BRIEF => Using the material below, print a verbatim copy of every line from the one containing "This screenshot has" through the one containing "the Business website", inclusive, and omit the pictures.

DATA SUPPLIED =>
"""

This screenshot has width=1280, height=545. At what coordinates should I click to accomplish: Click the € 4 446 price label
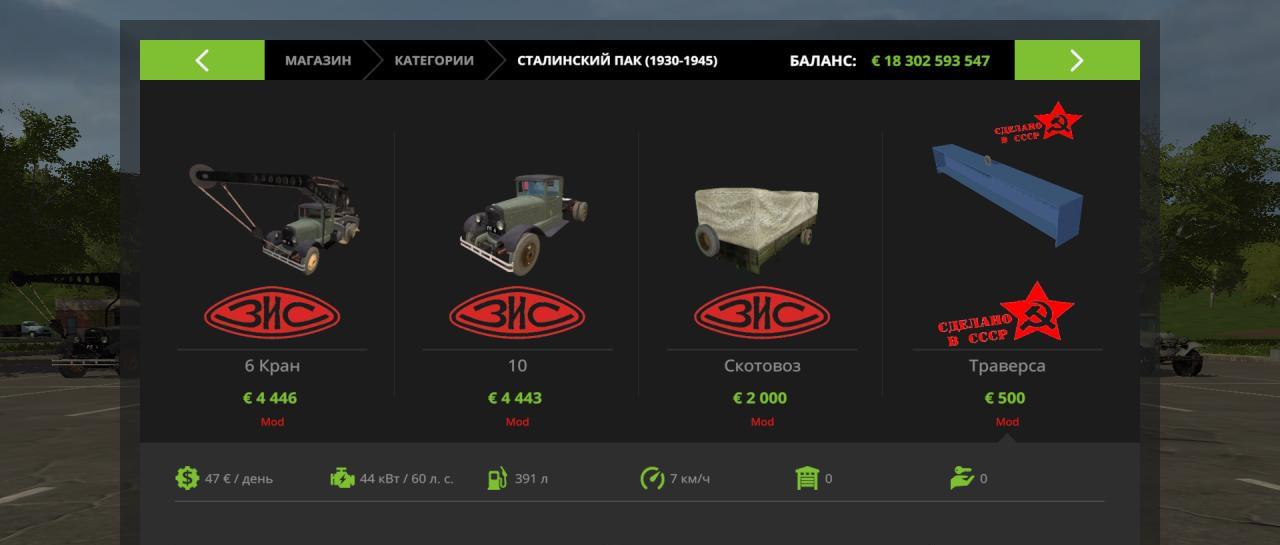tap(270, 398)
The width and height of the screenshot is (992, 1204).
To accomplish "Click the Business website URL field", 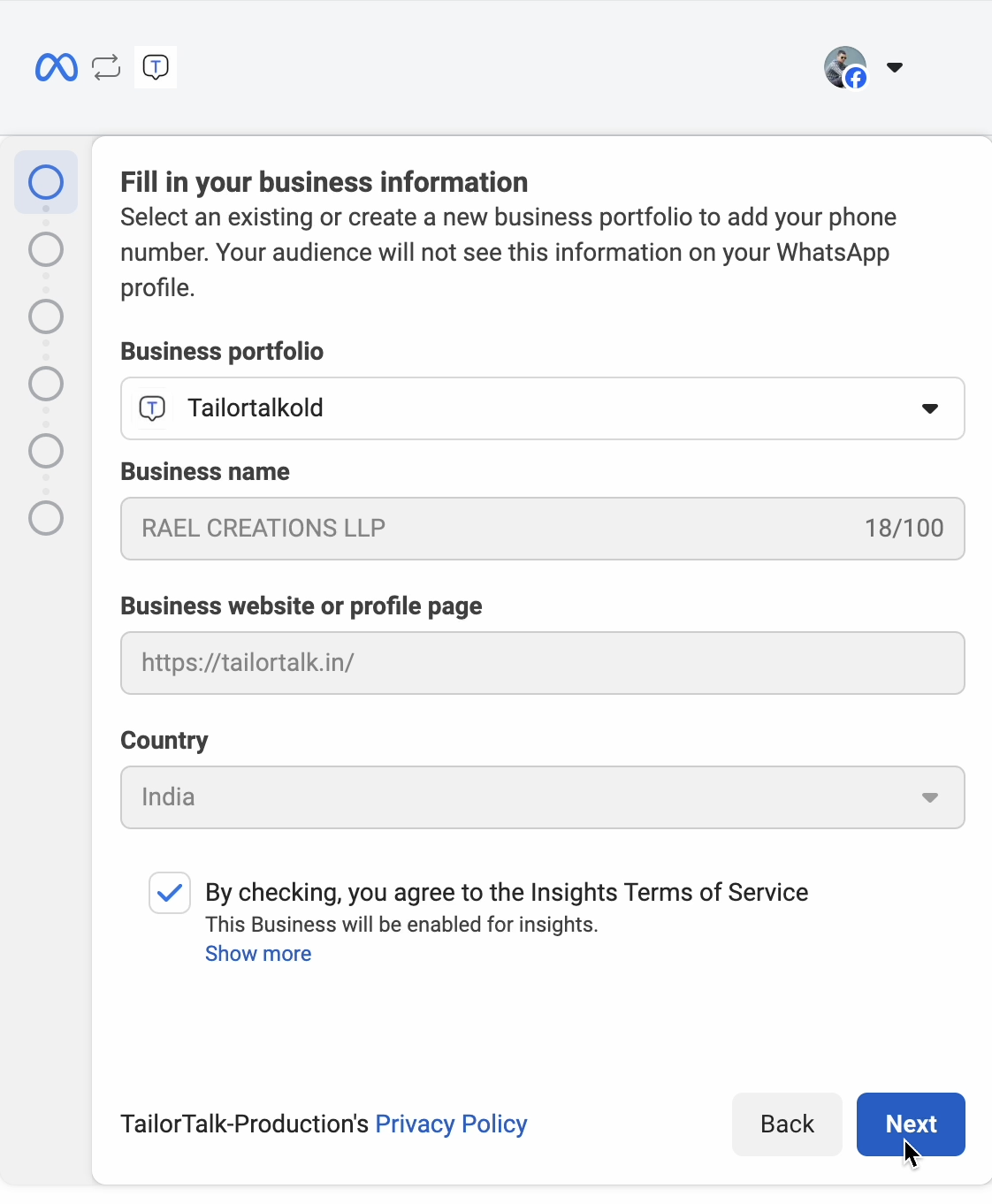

"""
"""

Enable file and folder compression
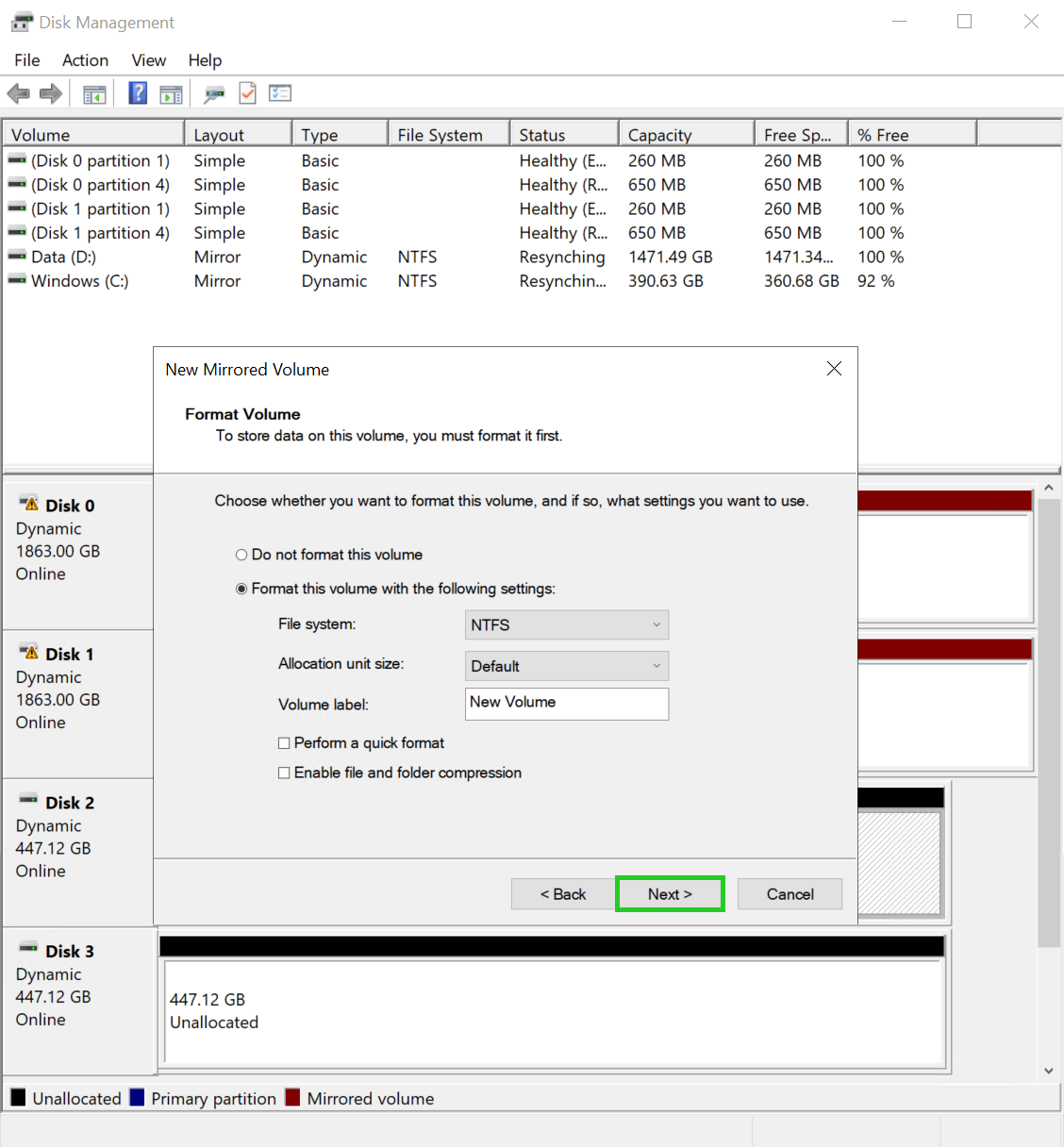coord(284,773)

"""

TASK RESULT =>
This screenshot has width=1280, height=545. At what coordinates should I click to accomplish: Click the € 4 446 price label
tap(270, 398)
The width and height of the screenshot is (992, 1204).
To accomplish "Click the Business website URL field", 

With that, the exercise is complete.